Exercise goal: After locating the line that contains "The width and", transcribe exactly that line and each one after it until the data ends, skipping pictures.

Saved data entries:
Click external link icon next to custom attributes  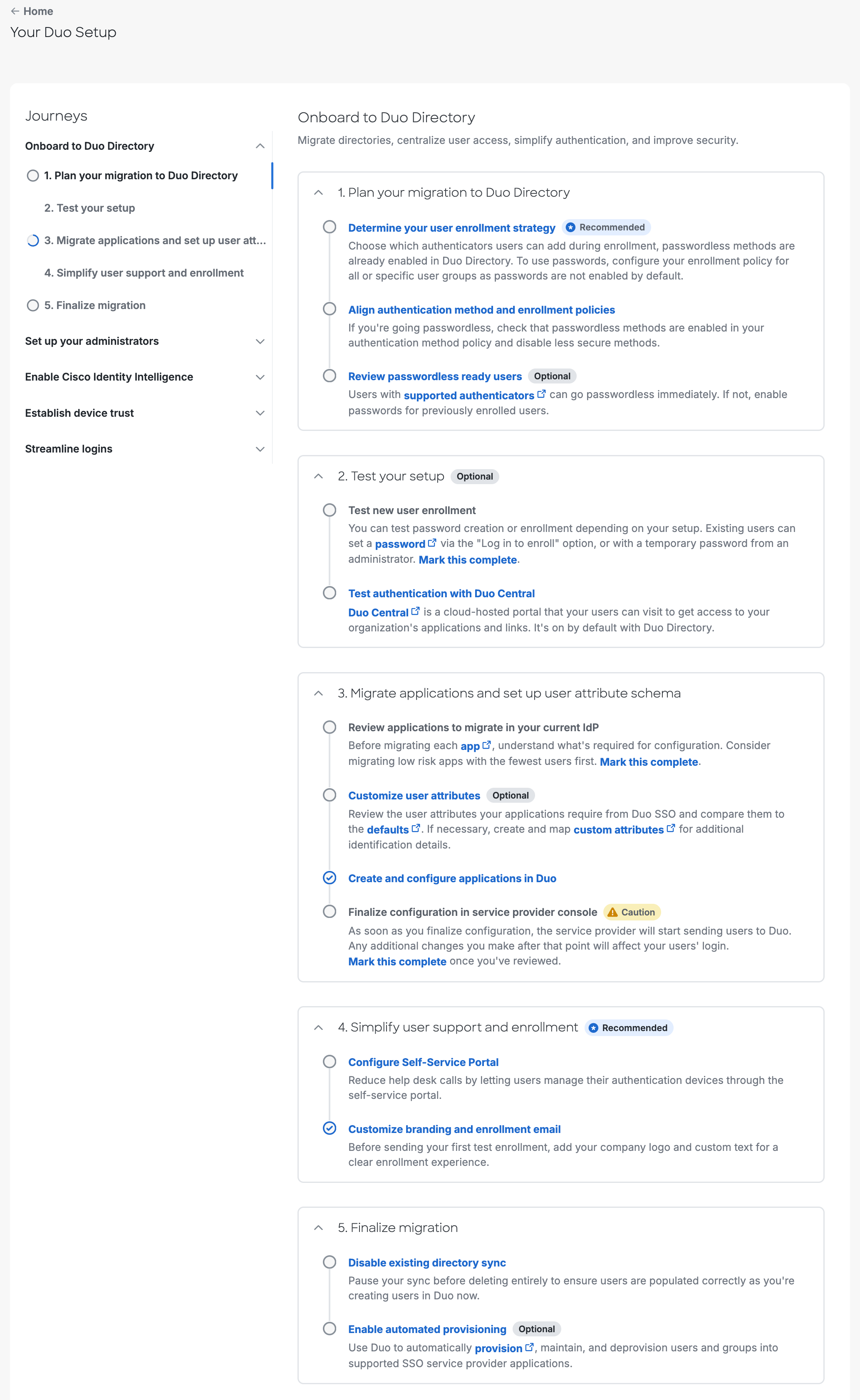coord(671,829)
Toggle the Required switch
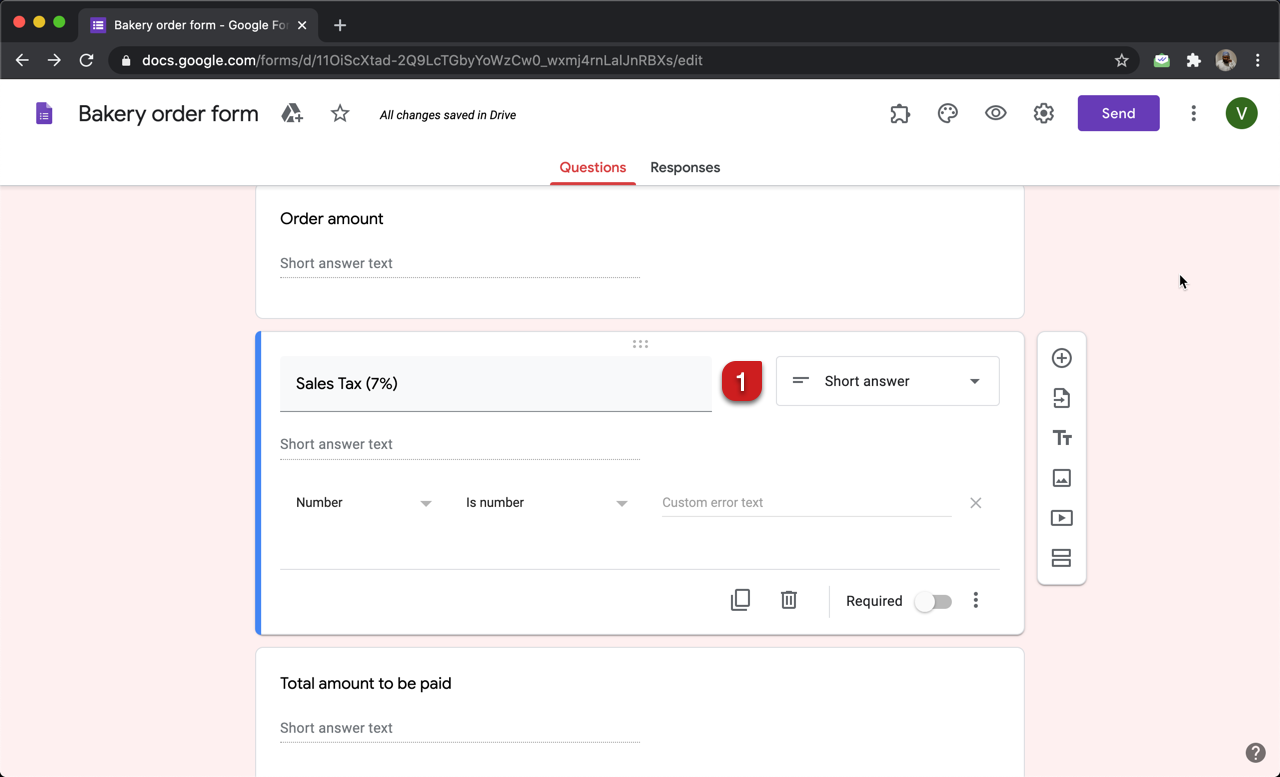This screenshot has width=1280, height=777. 933,601
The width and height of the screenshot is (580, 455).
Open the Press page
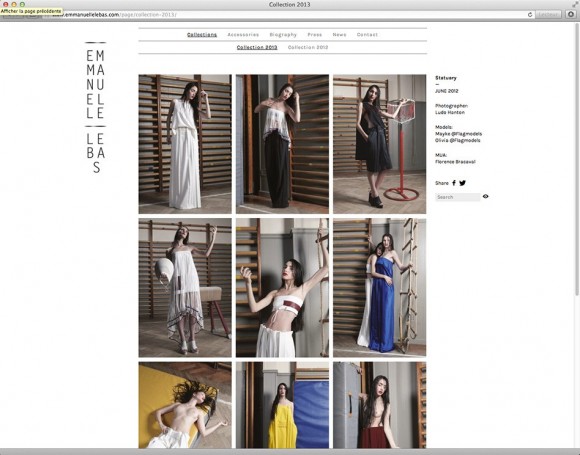click(x=315, y=34)
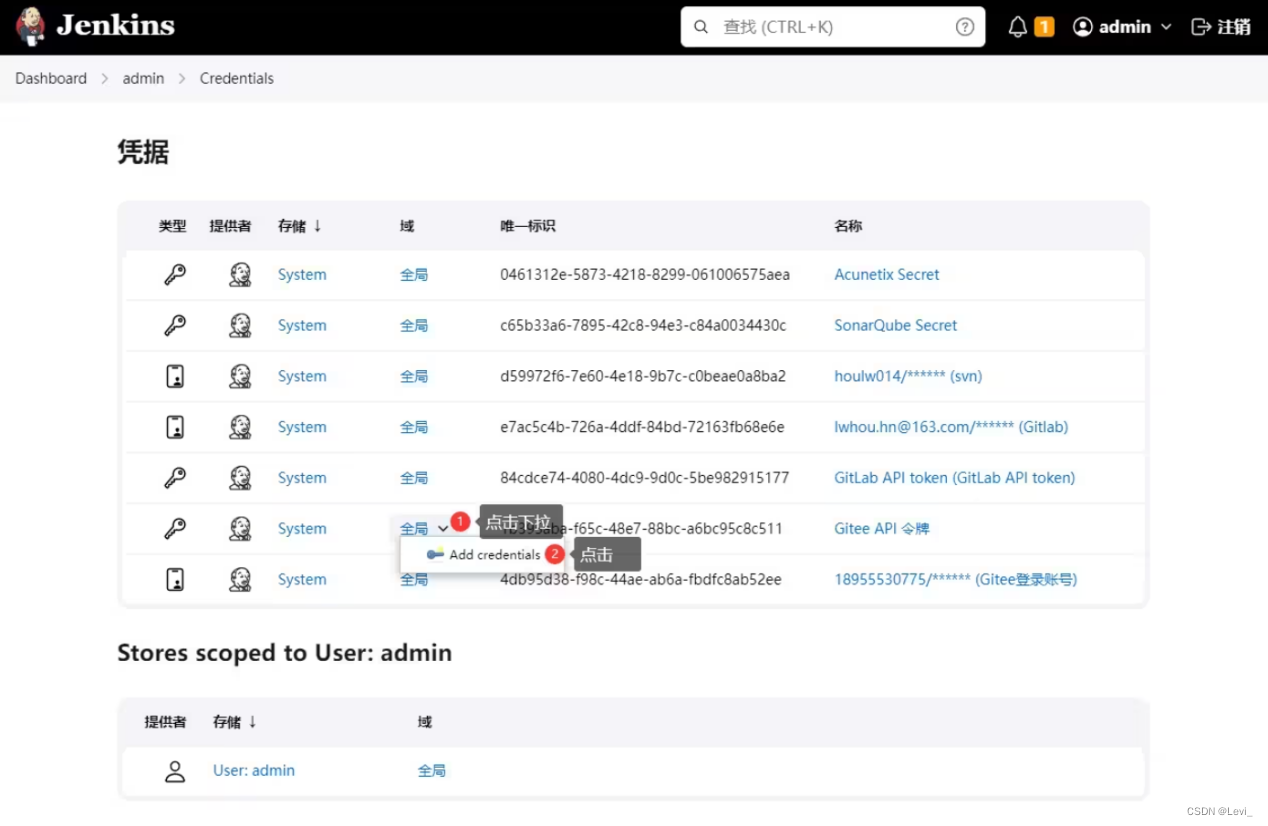
Task: Navigate to Dashboard via breadcrumb
Action: click(x=50, y=78)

Result of the exercise:
The width and height of the screenshot is (580, 455).
Open the Press page
click(x=315, y=34)
Task: Navigate to Dashboard via breadcrumb
Action: click(x=50, y=78)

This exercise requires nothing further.